ZARDOZ is a film that had avoided me for some long time. Being something of a fan of the weird and unusual in cinema it had always been floating around on the periphery of my viewing list without my ever committing, the thought of spending an hour and three quarters watching Sean Connery running around in nothing but thigh high boots and hot pants probably had a lot to do with this. However I finally relented and this week my DVD player played host to one of the most bizarre and mind boggling movies ever to have crawled out of the seventies. Made in 1974 by John Boorman, critically acclaimed director of Deliverance and Excalibur and set in a distant post-apocalyptic future the film opens, after a short monologue, with a giant flying stone head that lands in front of a group of scantily clad, jeering, behorsed "exterminators" and says;
"You have been raised up from Brutality, to kill the Brutals who multiply, and are legion. To this end, Zardoz your God gave you the gift of the Gun. The Gun is good! Penis is evil! The Penis shoots Seeds, and makes new Life to poison the Earth with a plague of men, as once it was. But the Gun shoots Death and purifies the Earth of the filth of Brutals. Go forth, and kill! Zardoz has spoken." and then proceeds to spew hundreds of shotguns from it's mouth to the obvious joy of the assembled crowd.
.....and that's only the start of the weirdness!
Connery plays Zed, one of the exterminators, who hitches a ride in the giant head and finds himself in the Vortex, a sealed bubble populated by immortals with psychic powers who had long ago separated themselves from the rest of humanity to live in a state of peace and harmony which was now becoming a state of ennui and decay. Having long ago discarded all notions of sex and violence the immortals are intrigued by this visitor and perform a series of interviews and experiments on him that begin to highlight the cracks and imperfections in their own society.
Zardoz contains all the classic ingredients of seventies post-apocalyptic sci-fi; wildly unsuitable clothing, more bare breasts than you can shake a big stick at, a hefty dose of nihilism and the liberal application of transparent plastic and mirrors to make everything look suitably futuristic, but there is also much more.
There are scenes that are sheer brilliance with well thought out dialogue that offer real food for thought, there are scenes that are just laughably bad (such as the sexual experiments performed on Zed) and then there are other scenes that are so outright bizarre and psychadellic that you can only assume Boorman spent large portions of the preceding decade performing experiments of his own with various illicit substances. There are many films of which it is said "you have never seen anything like this" and on most occasions it's usually bumfluff, but in the case of Zardoz I think I can safely say you have never seen anything quite like this before. It is a hard film to describe without giving too much away, think The Wicker Man crossed with The Omega Man crossed with Planet of the Apes crossed with The Holy Mountain and you're half way there.
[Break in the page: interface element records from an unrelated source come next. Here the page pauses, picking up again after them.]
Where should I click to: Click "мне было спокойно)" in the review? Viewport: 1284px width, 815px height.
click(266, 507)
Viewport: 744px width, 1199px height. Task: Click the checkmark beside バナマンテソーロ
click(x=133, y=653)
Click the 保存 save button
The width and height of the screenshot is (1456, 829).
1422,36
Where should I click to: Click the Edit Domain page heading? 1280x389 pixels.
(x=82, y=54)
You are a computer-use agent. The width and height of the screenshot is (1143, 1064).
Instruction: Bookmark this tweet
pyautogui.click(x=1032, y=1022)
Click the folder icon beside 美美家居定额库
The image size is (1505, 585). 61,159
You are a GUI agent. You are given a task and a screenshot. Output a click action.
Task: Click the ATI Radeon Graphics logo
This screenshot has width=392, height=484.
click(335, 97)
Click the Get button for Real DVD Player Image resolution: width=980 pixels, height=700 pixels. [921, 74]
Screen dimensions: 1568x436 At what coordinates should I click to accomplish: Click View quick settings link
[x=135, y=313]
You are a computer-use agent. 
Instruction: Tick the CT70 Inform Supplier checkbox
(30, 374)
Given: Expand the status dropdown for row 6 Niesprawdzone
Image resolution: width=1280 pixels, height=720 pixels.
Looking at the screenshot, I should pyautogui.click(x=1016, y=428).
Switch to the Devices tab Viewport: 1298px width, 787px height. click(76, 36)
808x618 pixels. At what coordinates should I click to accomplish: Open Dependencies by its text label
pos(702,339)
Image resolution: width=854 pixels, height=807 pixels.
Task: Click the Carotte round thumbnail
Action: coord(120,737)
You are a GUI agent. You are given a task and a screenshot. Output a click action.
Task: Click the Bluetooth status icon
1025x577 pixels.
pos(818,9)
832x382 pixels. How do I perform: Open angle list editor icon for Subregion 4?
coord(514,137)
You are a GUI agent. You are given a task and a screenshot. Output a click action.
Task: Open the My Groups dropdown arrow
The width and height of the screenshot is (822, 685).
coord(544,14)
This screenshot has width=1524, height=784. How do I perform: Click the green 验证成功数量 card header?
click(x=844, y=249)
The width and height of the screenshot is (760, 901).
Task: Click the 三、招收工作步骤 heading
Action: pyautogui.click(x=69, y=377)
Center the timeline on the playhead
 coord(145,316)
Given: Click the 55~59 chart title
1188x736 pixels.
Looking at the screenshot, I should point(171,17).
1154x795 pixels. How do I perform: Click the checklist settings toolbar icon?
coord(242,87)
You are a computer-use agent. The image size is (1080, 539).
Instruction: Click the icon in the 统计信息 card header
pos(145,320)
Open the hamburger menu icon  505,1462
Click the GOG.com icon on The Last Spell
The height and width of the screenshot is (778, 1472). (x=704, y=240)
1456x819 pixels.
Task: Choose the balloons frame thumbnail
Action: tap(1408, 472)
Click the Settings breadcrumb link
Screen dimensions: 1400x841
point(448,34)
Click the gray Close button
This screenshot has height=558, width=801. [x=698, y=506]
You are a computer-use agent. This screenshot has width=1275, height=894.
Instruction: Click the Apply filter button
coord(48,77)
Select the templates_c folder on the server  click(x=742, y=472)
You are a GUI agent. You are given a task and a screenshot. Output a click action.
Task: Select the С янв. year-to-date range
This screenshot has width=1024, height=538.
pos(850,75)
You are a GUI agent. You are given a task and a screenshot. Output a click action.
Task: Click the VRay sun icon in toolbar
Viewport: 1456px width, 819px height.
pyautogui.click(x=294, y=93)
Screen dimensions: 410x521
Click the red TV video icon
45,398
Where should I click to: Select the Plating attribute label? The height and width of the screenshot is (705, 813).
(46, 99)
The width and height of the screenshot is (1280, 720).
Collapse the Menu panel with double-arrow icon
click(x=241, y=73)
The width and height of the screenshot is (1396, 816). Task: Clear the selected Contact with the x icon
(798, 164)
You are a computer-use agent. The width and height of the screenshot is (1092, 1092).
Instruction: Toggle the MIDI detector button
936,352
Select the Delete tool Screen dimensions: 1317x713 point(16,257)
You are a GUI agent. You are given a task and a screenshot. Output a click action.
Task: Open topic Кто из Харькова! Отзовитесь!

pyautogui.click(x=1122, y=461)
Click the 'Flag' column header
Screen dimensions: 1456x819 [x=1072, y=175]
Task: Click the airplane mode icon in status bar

It's a love it or hate it movie that usually gets lumped into the "so bad it's good" category. The story goes that Connery was struggling to find work after ditching his role as James Bond so Boorman was able to hire him cheap and it's hard to think of any other reason why someone who had shot to mega stardom as a suave super-spy would choose to play a role like Zed, but beneath all the silliness, dated imagery and Sean Connery's chest hair lurk some interesting ideas on sex, mortality and the emasculation of society that are perhaps more relevant today than they were at the time of it's release. I personally loved it and if you're willing to set aside your disbelief and place your tongue firmly in your cheek I think you might too.